Copy word for word the records from the very start up to and including the line containing "coord(242,403)".

**Data records:**
--*--

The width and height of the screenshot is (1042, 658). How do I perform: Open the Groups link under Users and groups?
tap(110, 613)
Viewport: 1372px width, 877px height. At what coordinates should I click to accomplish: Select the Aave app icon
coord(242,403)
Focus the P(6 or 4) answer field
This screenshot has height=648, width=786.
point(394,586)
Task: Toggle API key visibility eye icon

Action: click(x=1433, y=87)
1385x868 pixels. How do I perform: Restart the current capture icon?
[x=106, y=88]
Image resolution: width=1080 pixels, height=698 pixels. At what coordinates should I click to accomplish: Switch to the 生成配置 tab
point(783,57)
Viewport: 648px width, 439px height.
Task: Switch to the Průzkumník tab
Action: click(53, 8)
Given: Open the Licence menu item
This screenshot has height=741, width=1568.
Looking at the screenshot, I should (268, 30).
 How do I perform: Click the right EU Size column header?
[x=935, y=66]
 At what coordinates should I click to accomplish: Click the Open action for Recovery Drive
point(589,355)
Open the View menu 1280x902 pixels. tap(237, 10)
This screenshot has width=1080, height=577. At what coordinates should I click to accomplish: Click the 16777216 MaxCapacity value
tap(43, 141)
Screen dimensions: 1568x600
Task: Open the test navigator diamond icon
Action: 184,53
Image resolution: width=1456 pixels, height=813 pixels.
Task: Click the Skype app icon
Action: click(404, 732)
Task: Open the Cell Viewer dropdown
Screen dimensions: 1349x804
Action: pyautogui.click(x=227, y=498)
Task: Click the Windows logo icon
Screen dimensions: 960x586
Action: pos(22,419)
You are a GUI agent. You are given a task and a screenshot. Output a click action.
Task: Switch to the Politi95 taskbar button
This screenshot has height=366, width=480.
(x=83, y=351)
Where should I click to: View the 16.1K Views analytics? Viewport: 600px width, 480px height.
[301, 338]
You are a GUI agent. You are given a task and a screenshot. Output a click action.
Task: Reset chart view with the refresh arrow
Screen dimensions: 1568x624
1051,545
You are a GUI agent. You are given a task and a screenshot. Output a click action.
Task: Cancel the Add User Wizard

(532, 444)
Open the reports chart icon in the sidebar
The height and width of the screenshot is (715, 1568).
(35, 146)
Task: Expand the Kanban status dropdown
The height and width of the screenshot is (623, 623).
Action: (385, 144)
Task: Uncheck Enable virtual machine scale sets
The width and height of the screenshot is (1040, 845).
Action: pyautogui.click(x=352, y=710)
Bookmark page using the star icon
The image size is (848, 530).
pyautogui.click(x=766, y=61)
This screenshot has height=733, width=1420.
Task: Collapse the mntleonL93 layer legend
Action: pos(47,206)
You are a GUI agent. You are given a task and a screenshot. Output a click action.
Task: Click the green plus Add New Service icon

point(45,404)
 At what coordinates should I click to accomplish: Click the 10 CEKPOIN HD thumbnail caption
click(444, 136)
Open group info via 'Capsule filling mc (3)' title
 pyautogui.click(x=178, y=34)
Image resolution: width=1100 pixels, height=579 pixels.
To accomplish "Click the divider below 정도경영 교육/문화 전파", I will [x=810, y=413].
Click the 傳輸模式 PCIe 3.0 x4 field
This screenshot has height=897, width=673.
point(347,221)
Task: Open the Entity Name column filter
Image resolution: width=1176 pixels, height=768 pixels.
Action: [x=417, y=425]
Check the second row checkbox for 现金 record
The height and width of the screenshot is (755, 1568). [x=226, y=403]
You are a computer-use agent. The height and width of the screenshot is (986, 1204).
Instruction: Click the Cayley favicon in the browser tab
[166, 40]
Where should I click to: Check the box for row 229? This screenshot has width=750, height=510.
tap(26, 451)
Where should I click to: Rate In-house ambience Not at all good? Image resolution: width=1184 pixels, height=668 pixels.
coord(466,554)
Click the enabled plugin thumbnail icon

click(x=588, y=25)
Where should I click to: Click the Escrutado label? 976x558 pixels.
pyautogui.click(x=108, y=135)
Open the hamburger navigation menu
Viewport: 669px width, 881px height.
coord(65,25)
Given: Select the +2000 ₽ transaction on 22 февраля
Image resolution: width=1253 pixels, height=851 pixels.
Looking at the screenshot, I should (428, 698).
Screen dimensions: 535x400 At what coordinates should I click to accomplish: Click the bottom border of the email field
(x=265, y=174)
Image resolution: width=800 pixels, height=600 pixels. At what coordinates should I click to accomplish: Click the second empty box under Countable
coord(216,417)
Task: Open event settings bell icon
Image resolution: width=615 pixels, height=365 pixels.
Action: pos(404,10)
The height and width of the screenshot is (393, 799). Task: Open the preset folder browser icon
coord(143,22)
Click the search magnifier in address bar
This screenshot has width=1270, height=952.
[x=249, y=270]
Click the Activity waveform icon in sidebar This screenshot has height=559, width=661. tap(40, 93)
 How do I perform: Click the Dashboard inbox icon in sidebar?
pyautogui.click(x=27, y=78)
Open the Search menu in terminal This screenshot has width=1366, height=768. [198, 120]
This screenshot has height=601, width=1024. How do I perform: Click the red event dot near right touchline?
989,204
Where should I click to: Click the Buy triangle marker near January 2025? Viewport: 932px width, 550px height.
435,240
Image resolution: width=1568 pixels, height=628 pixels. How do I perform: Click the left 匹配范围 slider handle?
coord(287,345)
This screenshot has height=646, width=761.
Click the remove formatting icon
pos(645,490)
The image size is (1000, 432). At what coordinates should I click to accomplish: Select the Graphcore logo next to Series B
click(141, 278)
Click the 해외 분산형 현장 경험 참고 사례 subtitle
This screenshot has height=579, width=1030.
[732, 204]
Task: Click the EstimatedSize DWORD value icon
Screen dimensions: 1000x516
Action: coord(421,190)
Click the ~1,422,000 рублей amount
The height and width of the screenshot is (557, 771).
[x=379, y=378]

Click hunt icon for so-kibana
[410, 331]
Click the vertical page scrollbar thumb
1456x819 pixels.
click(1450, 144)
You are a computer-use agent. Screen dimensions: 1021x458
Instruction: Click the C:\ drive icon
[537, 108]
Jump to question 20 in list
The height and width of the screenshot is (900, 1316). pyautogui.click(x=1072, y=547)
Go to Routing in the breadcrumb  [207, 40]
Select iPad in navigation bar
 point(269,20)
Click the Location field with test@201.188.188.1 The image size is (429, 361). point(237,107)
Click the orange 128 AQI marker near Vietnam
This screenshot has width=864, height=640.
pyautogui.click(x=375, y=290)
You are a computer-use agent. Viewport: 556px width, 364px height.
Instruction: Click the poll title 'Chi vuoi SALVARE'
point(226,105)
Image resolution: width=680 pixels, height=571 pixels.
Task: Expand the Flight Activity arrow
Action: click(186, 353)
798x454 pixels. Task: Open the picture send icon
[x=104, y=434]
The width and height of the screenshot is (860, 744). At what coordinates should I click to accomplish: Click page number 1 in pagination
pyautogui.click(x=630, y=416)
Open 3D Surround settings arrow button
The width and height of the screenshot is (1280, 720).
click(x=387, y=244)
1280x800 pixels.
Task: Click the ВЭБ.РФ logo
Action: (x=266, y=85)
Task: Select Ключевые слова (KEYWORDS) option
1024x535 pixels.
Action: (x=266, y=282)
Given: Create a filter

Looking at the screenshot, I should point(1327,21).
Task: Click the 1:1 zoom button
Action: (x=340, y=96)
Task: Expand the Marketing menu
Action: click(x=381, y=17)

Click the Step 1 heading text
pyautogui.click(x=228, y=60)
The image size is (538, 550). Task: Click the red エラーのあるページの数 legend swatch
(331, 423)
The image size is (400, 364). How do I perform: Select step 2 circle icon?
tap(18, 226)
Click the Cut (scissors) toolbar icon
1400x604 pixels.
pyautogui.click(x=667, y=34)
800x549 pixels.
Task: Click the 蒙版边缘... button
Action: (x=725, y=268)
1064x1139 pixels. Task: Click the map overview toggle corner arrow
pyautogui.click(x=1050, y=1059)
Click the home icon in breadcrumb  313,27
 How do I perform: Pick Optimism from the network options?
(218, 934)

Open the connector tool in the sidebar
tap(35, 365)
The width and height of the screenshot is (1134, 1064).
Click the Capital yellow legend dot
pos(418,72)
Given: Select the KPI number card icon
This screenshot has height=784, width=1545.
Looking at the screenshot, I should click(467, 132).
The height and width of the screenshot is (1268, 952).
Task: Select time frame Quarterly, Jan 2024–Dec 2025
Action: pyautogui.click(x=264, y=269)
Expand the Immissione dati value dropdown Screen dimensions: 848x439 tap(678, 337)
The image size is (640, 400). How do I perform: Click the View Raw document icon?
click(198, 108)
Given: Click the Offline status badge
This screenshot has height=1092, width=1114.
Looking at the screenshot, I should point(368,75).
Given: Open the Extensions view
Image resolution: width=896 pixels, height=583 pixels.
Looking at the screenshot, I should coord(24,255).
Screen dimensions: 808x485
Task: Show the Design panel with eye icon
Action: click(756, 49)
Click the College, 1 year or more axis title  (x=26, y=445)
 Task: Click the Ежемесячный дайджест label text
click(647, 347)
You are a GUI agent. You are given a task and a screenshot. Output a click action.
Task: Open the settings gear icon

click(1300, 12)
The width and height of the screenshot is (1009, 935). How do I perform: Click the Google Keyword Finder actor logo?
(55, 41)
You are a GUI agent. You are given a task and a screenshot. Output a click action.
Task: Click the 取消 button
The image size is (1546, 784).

--*--

**WRITTEN REPLY:**
The width and height of the screenshot is (1042, 658). How do I perform: Open the Groups link under Users and groups?
tap(110, 613)
Viewport: 1372px width, 877px height. At what coordinates should I click to accomplish: Select the Aave app icon
coord(242,403)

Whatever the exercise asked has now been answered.